Segment Open
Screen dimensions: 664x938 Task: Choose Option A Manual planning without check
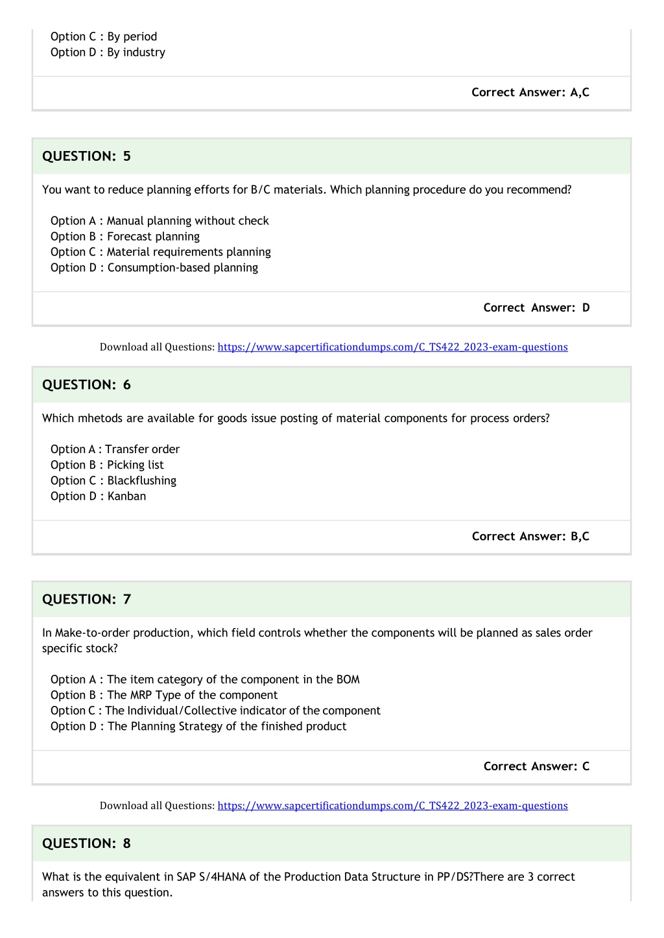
Segment Closed
Segment Open
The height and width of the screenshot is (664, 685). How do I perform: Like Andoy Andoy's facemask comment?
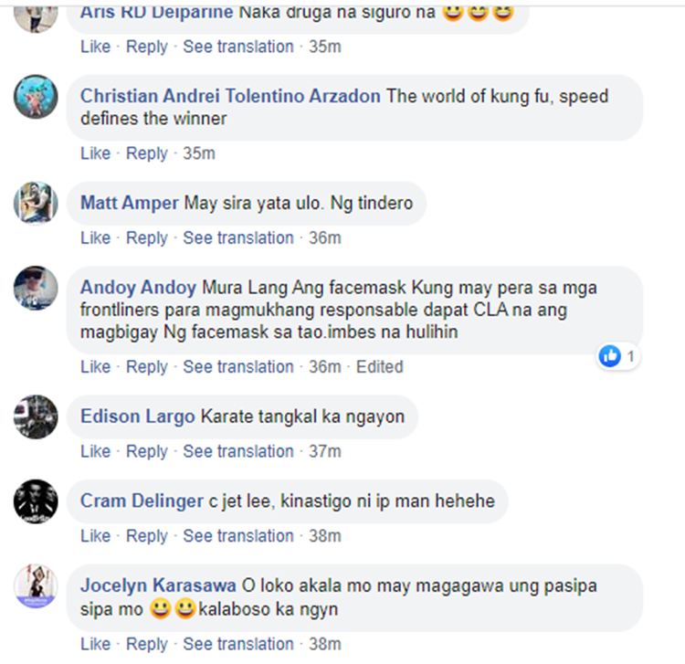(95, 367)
Segment Closed
Segment Open
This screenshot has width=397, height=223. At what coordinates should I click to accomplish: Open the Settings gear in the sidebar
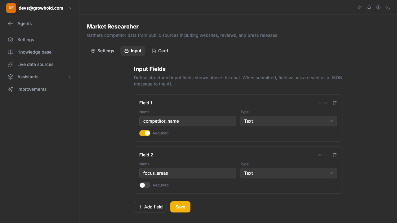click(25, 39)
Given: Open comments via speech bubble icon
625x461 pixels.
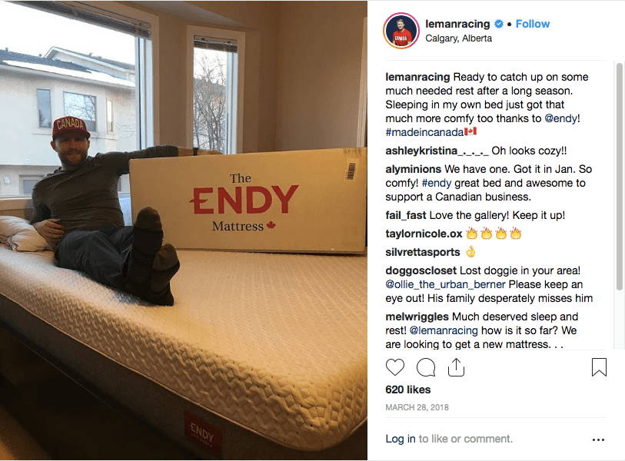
Segment Closed
Repeat the lines above exactly, beginning with the one containing "This screenshot has" and finishing with the one containing "625x461 pixels.". No pictures belong in the copy.

This screenshot has width=397, height=223. At what coordinates should I click to accomplish: Open the Settings gear in the sidebar
click(25, 39)
Given: Open comments via speech bubble icon
625x461 pixels.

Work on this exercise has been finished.